Material supplied >>
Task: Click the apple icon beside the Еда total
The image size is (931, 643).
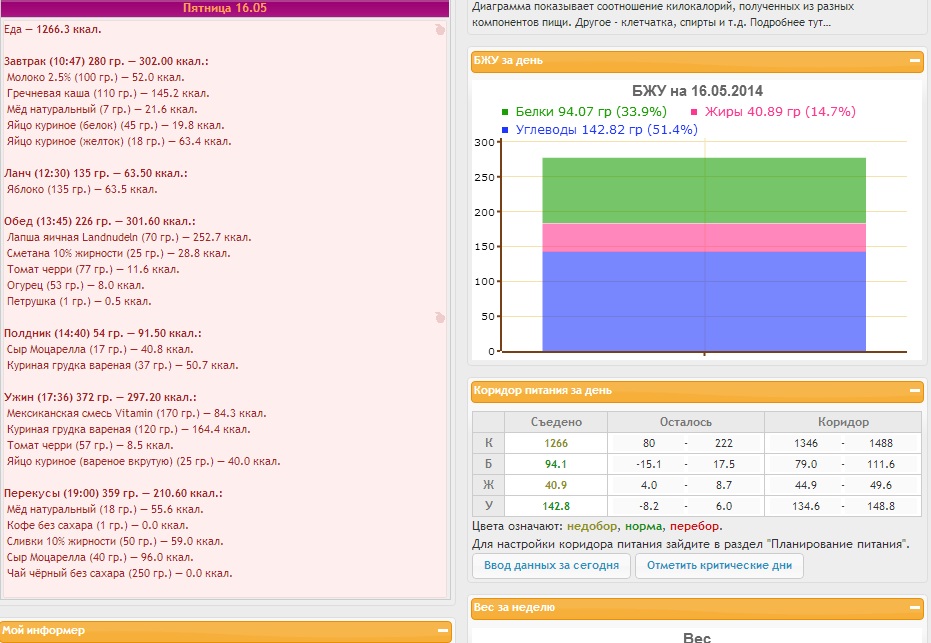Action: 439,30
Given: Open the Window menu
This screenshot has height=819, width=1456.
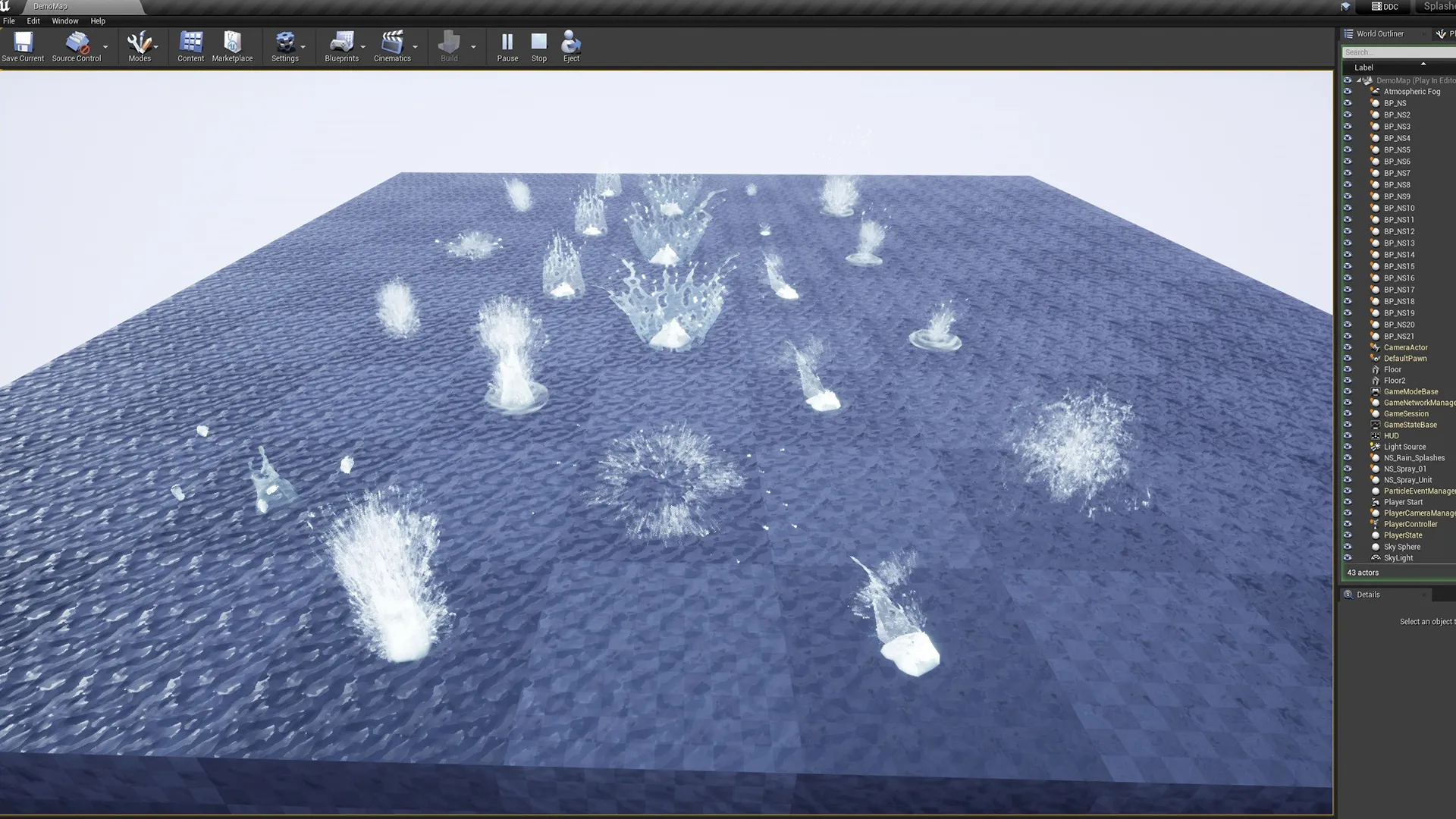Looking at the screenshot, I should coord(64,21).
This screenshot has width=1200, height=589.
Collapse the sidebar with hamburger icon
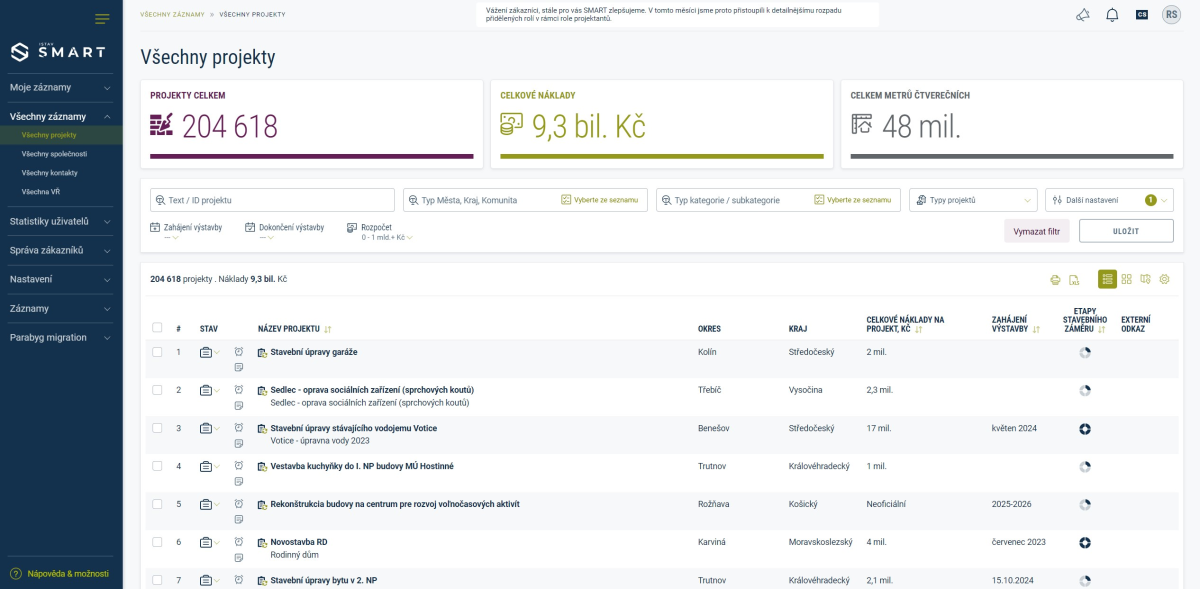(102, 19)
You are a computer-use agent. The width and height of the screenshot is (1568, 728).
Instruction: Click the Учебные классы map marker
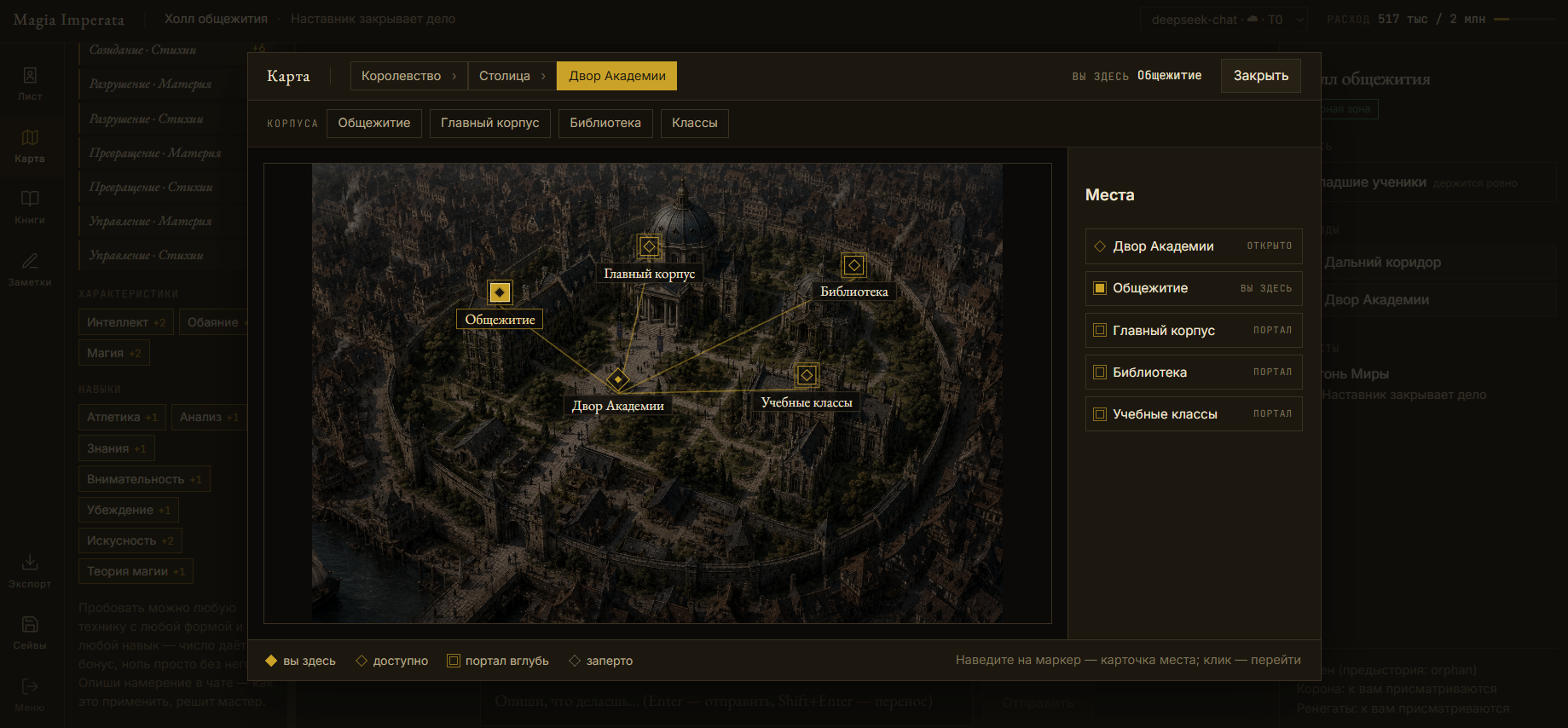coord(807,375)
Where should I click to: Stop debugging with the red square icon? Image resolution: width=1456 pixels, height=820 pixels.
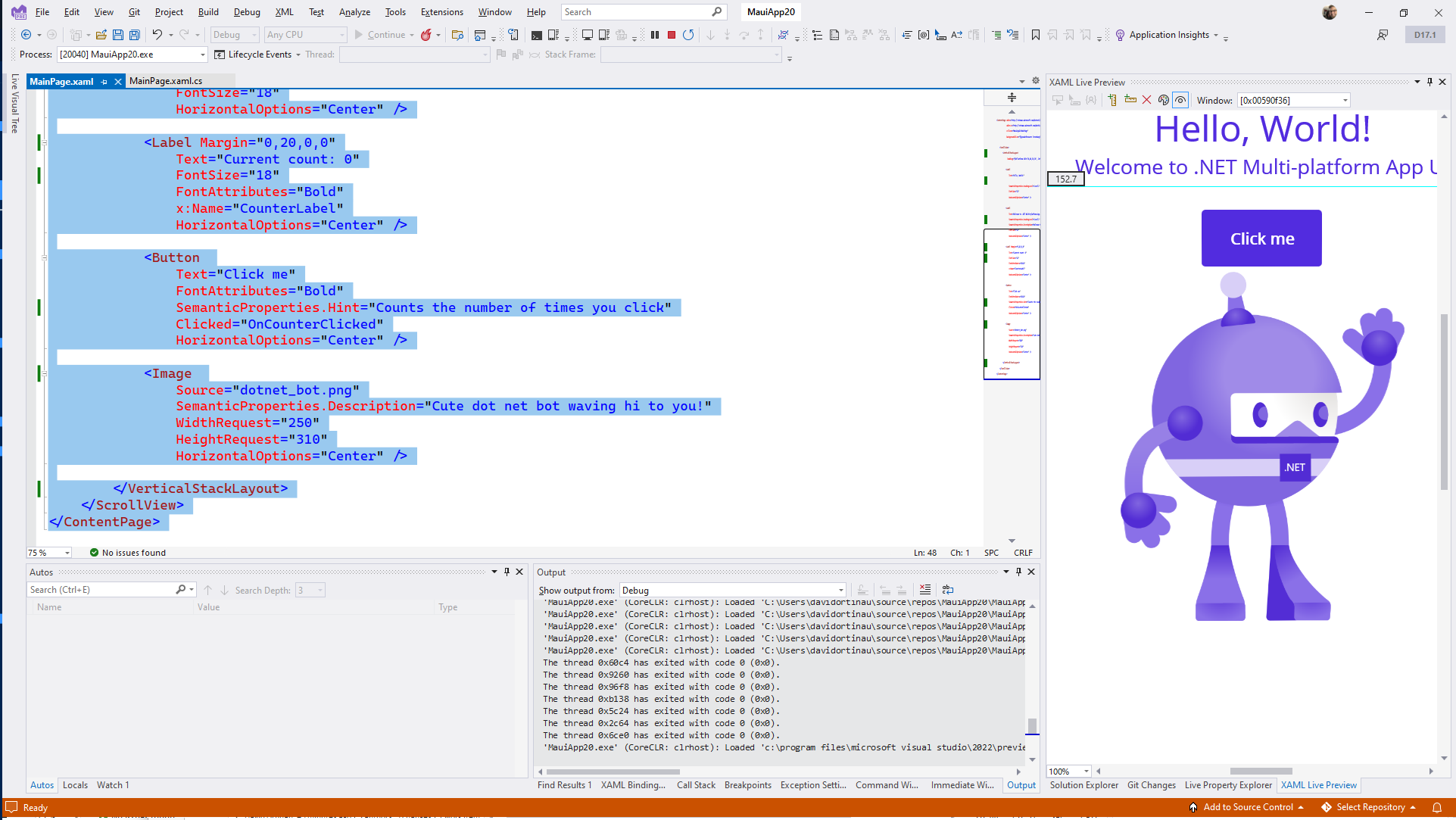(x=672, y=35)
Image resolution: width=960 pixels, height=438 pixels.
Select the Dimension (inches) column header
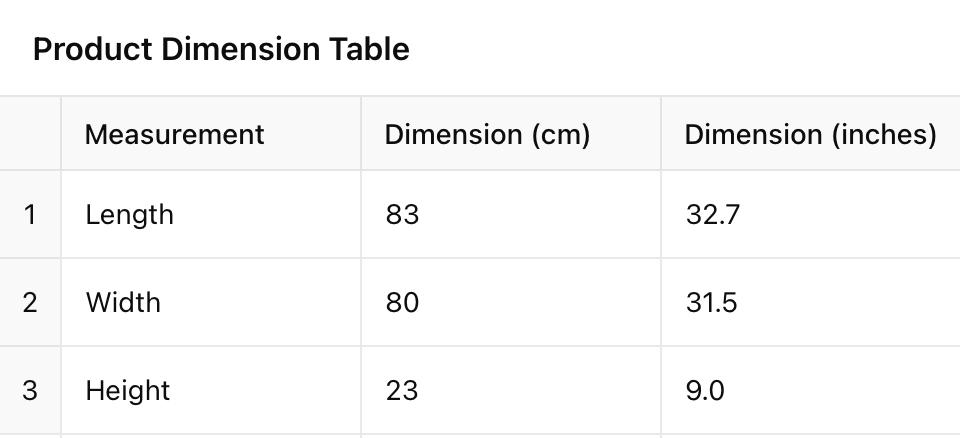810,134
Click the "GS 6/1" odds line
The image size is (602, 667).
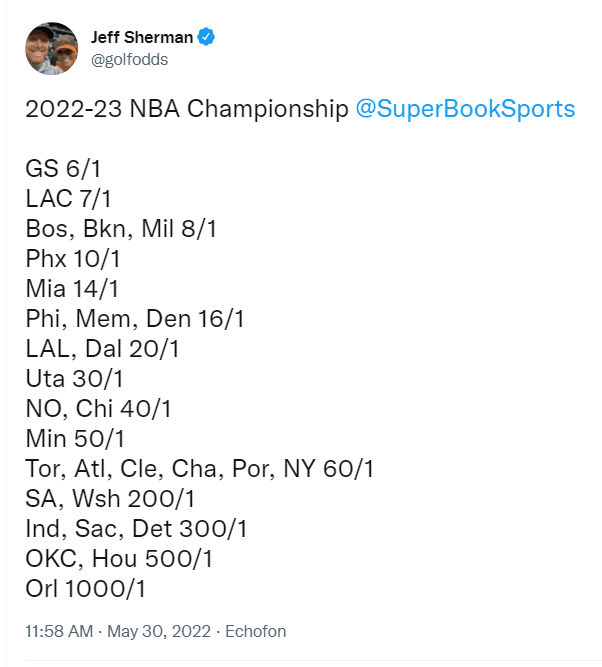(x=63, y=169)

Problem statement >> Rewrite the whole listing with every "icon" swapped for "symbol", changing nothing else and omitting the pictures.

The response >>
Task: Click the apple symbol beside the Еда total
The image size is (931, 643).
Action: 439,30
Given: Open the Window menu
This screenshot has height=819, width=1456.
Looking at the screenshot, I should coord(64,21).
This screenshot has width=1200, height=589.
Collapse the sidebar with hamburger symbol
(102, 19)
You are a computer-use agent. The width and height of the screenshot is (1568, 728).
Instruction: Click the Учебные классы map marker
coord(807,375)
Where should I click to: Stop debugging with the red square symbol? Image resolution: width=1456 pixels, height=820 pixels.
(x=672, y=35)
Image resolution: width=960 pixels, height=438 pixels.
Select the Dimension (inches) column header
810,134
Click the "GS 6/1" odds line
The image size is (602, 667).
(x=63, y=169)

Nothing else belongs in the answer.